Instructions to follow: Among the lines of the entries below, count those containing the word "agent" and answer with the number only.

Raw data:
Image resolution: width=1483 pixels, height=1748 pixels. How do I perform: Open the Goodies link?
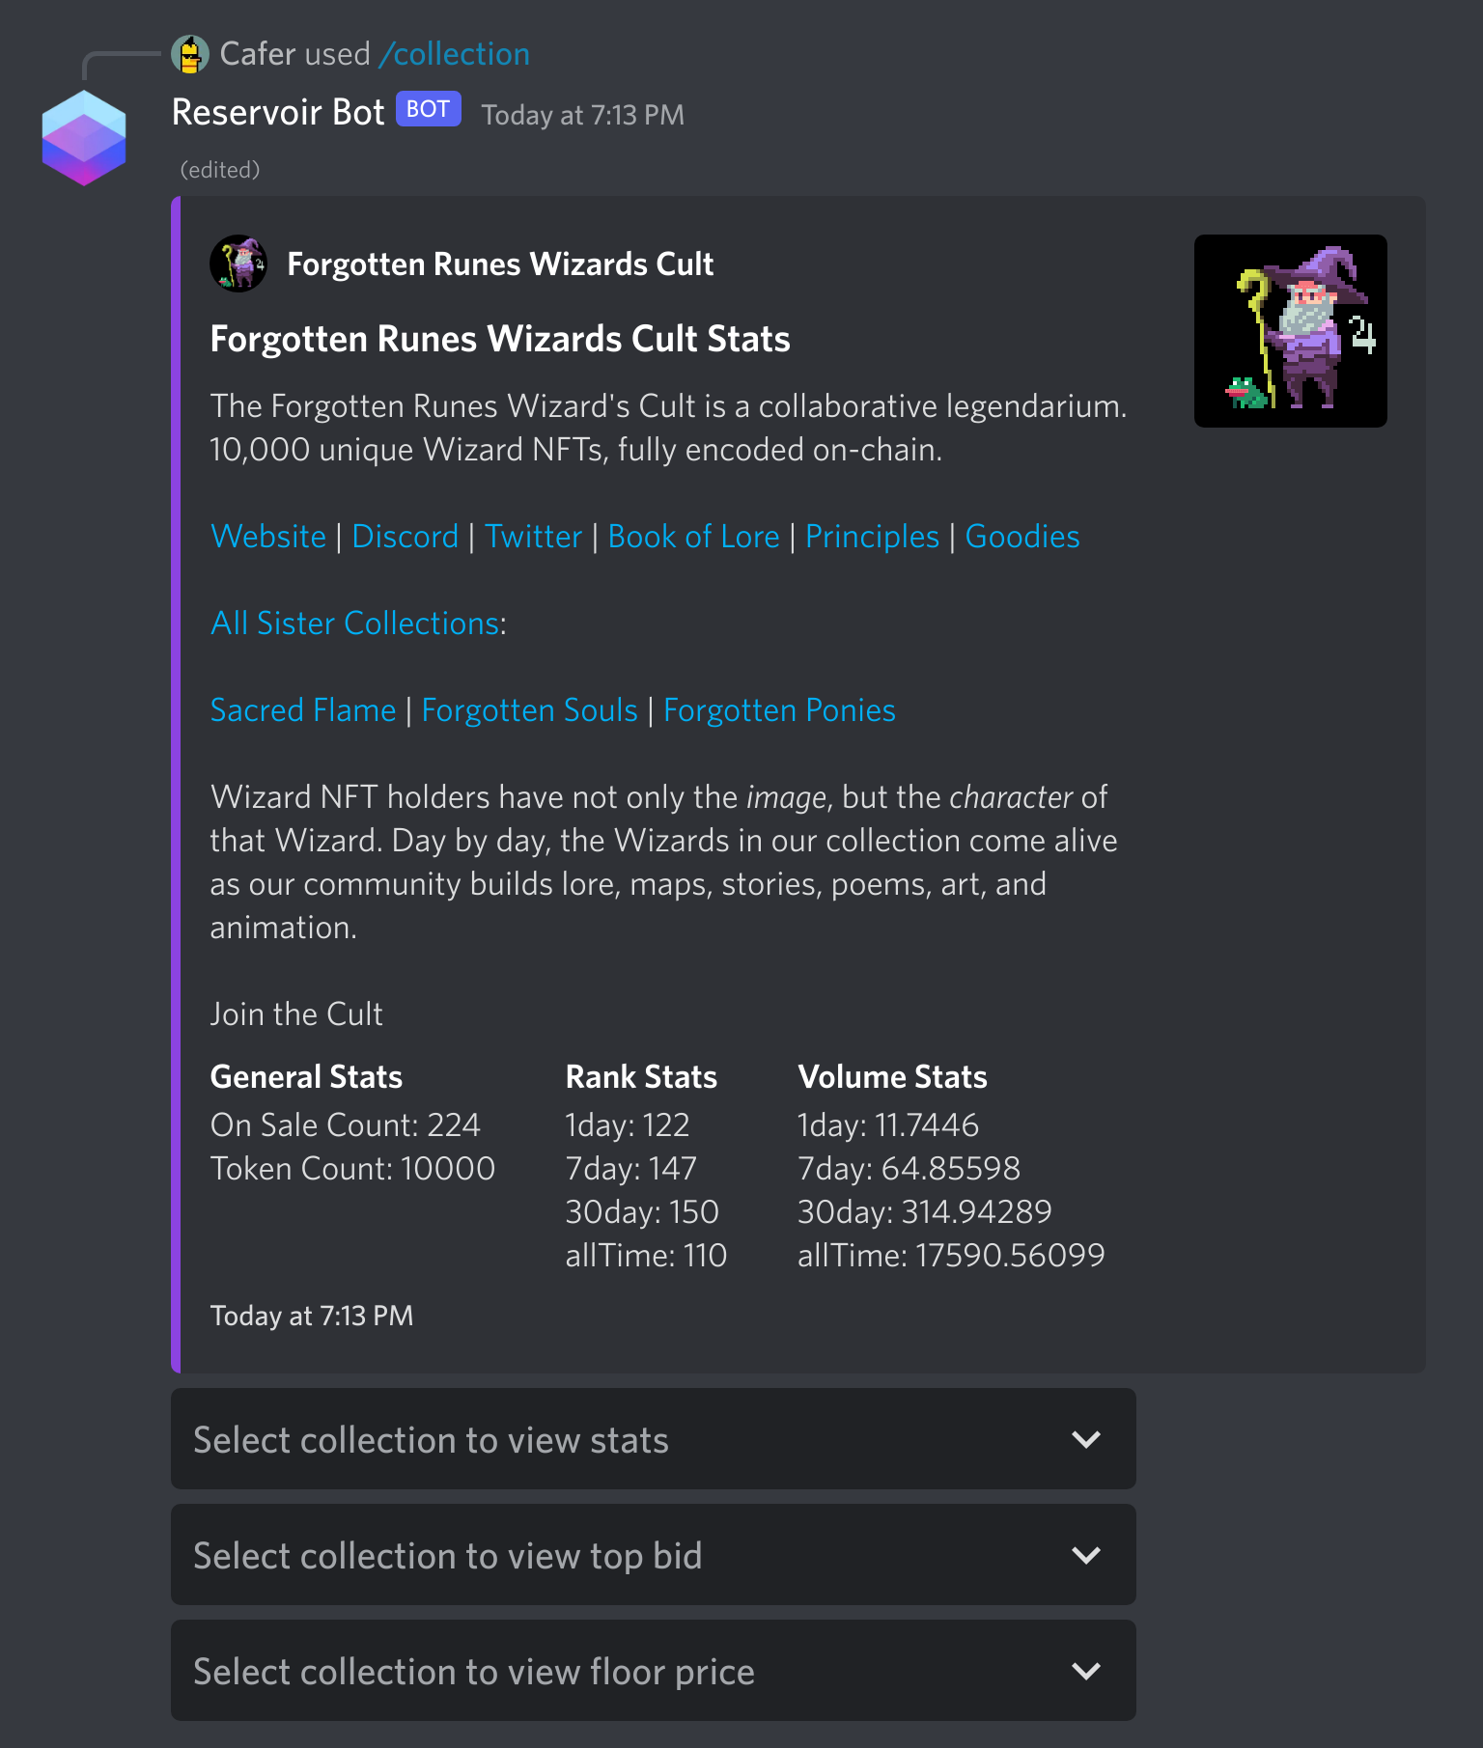tap(1022, 537)
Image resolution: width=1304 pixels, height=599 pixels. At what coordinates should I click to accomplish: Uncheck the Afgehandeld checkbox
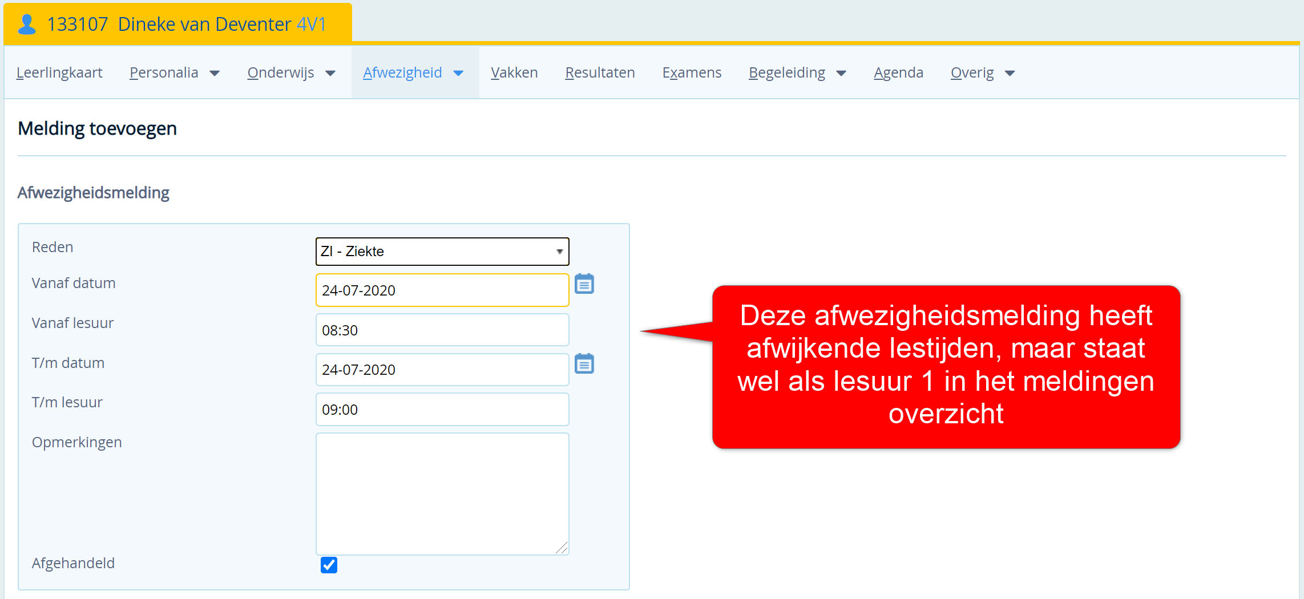coord(329,565)
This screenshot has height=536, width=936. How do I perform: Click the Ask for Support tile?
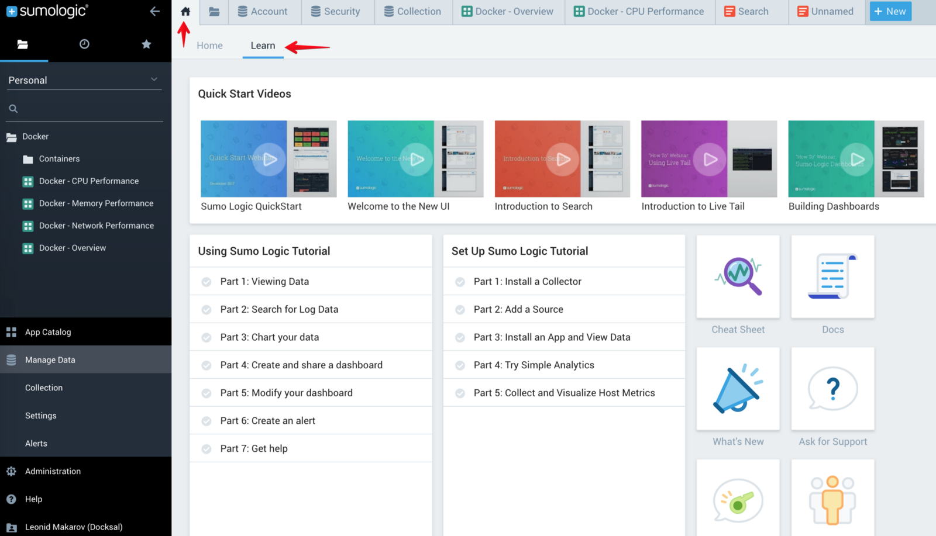pos(832,389)
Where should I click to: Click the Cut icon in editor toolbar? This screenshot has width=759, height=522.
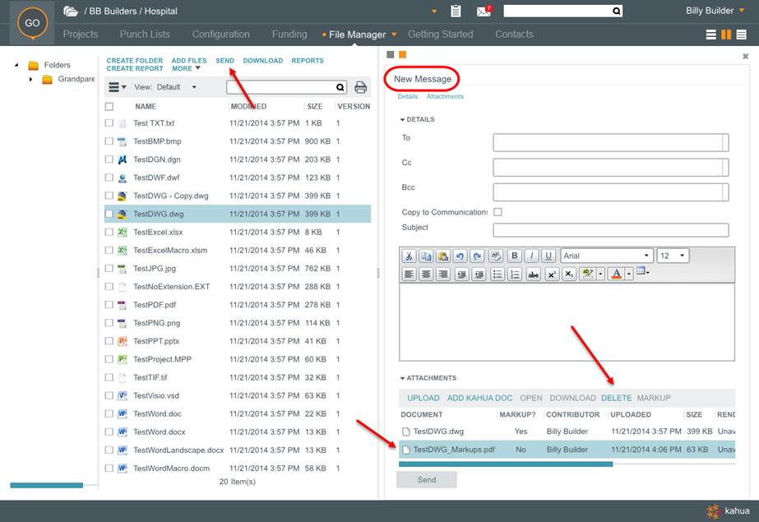coord(409,256)
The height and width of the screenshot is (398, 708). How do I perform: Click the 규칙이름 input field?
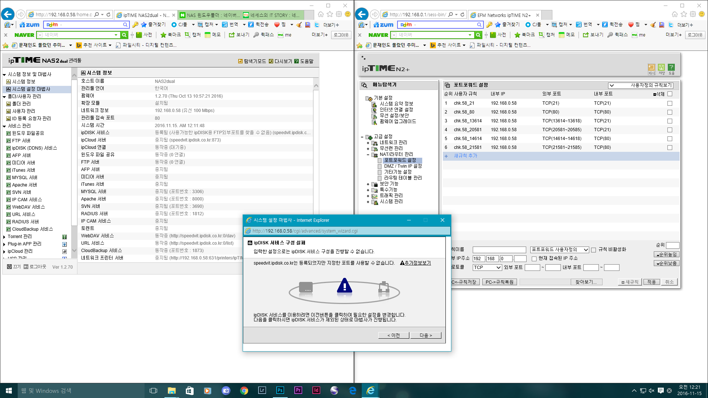tap(499, 250)
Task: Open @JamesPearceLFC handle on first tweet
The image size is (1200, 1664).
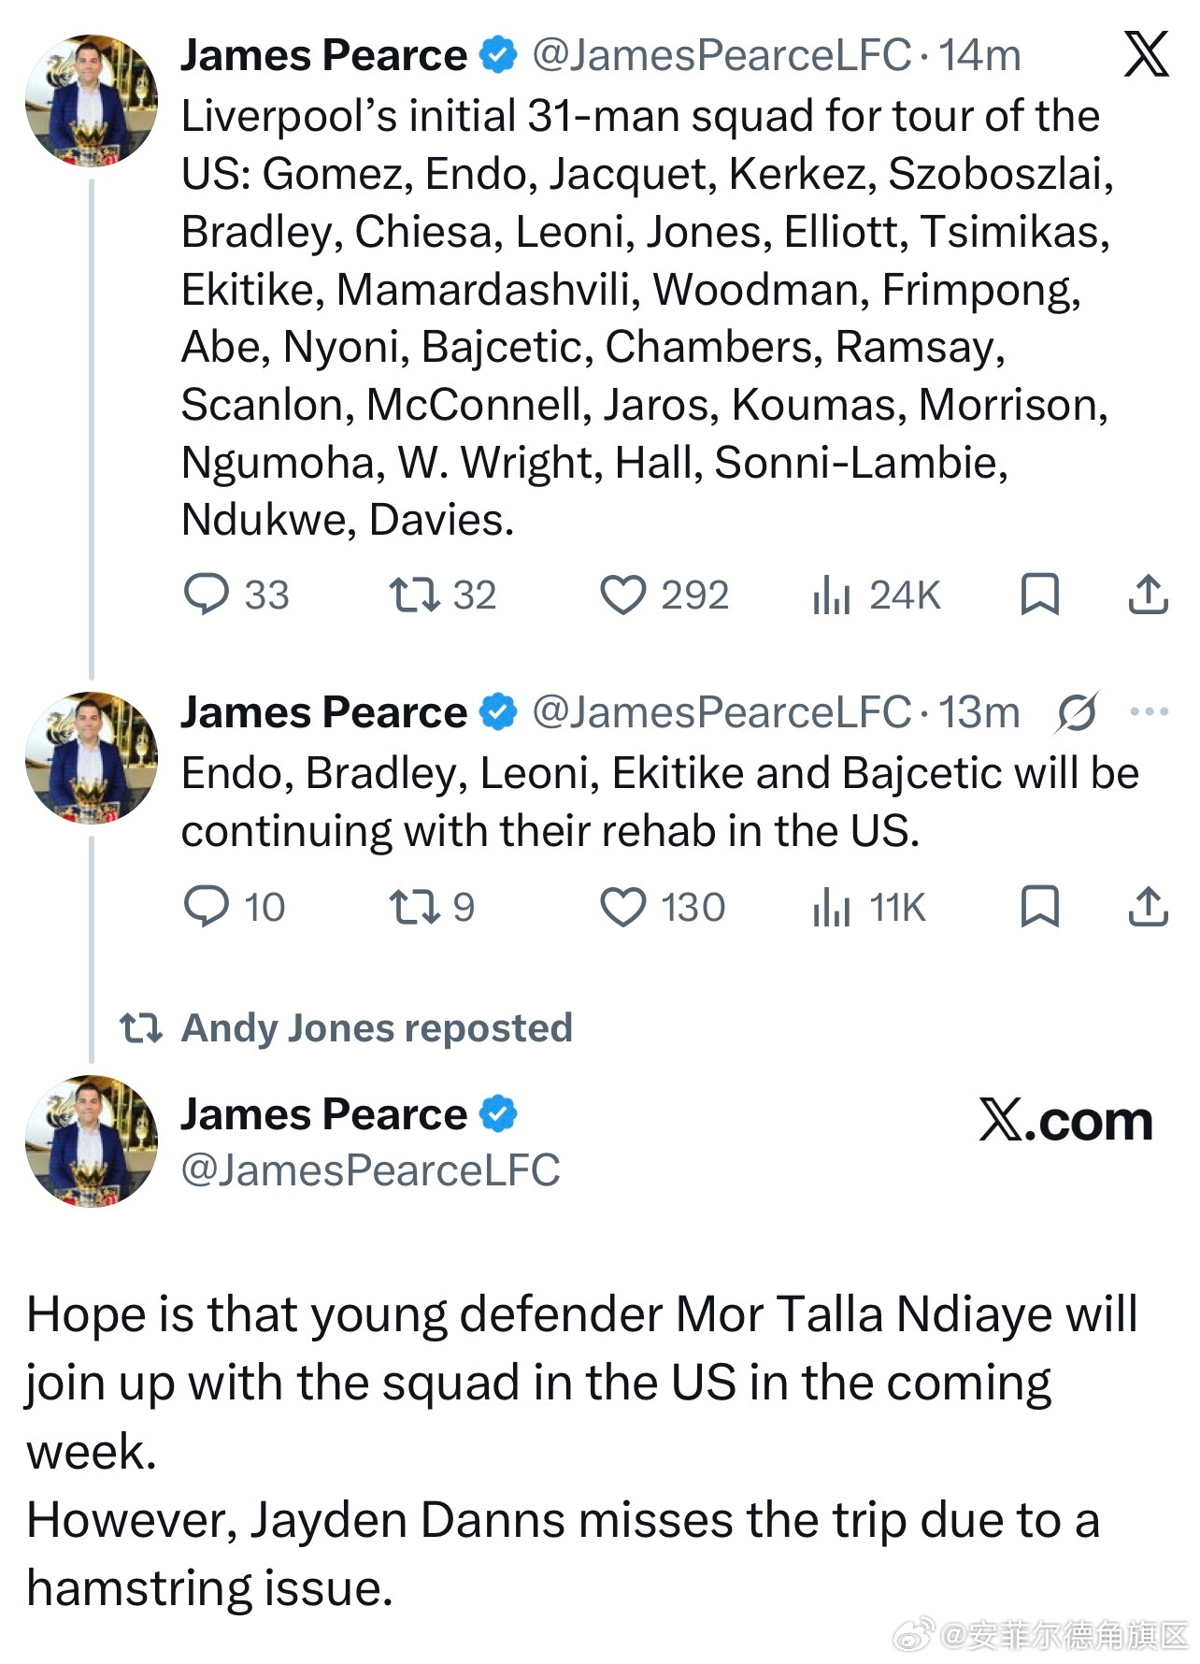Action: click(721, 55)
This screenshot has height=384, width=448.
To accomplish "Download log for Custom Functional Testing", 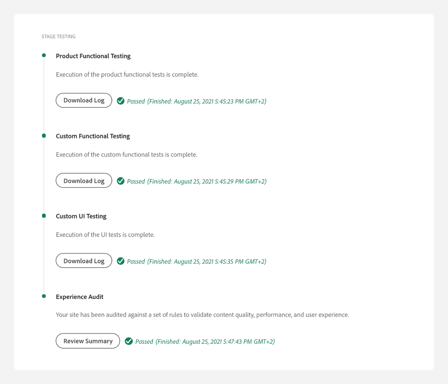I will pyautogui.click(x=84, y=180).
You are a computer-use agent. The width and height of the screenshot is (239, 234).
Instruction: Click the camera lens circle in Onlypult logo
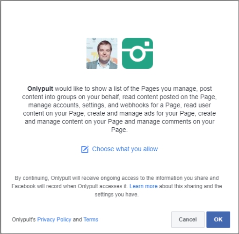[138, 54]

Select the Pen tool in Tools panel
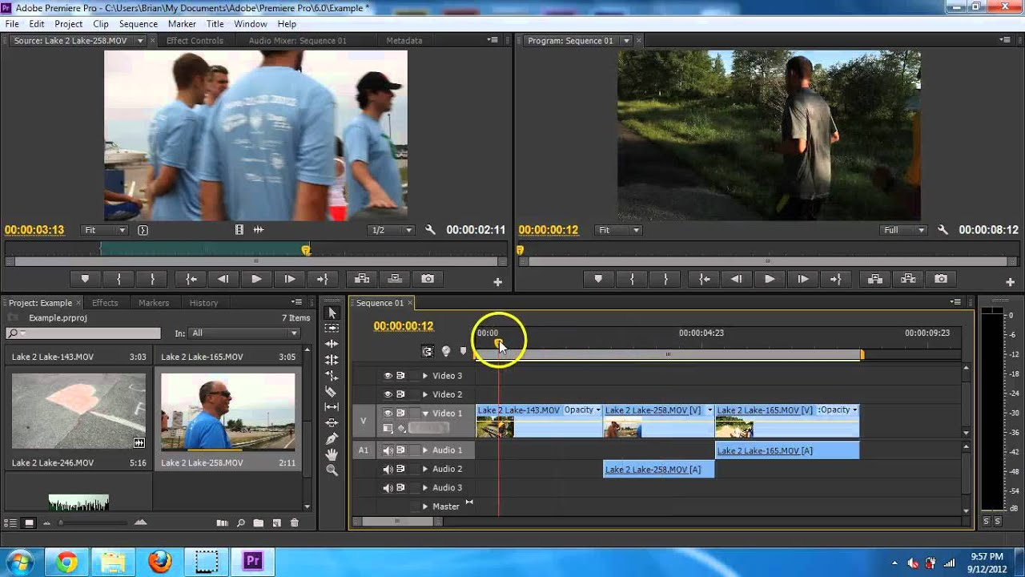click(x=332, y=438)
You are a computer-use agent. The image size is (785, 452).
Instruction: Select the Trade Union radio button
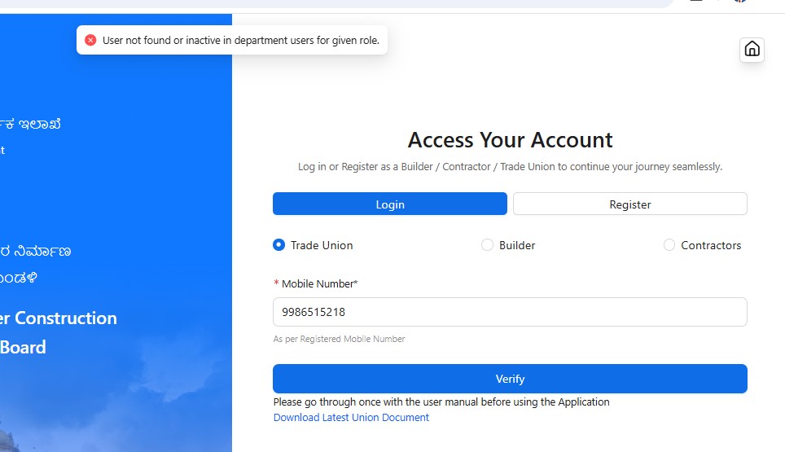[x=278, y=245]
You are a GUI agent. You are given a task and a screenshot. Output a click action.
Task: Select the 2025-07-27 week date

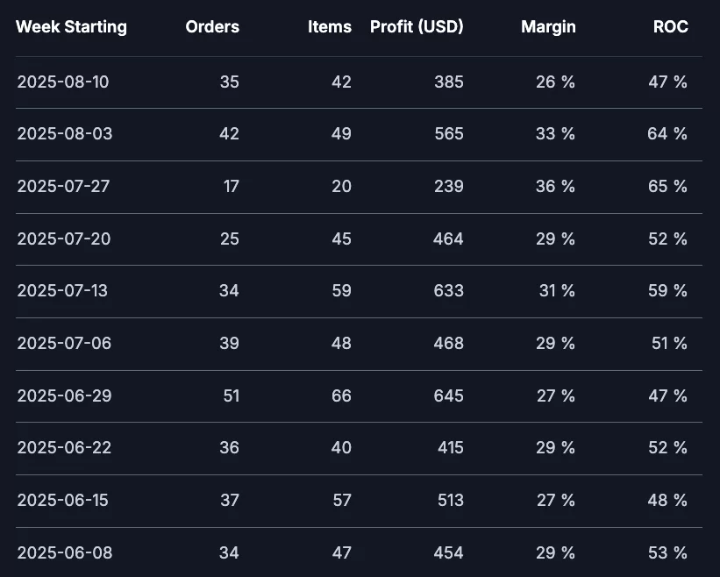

Solution to the problem: 3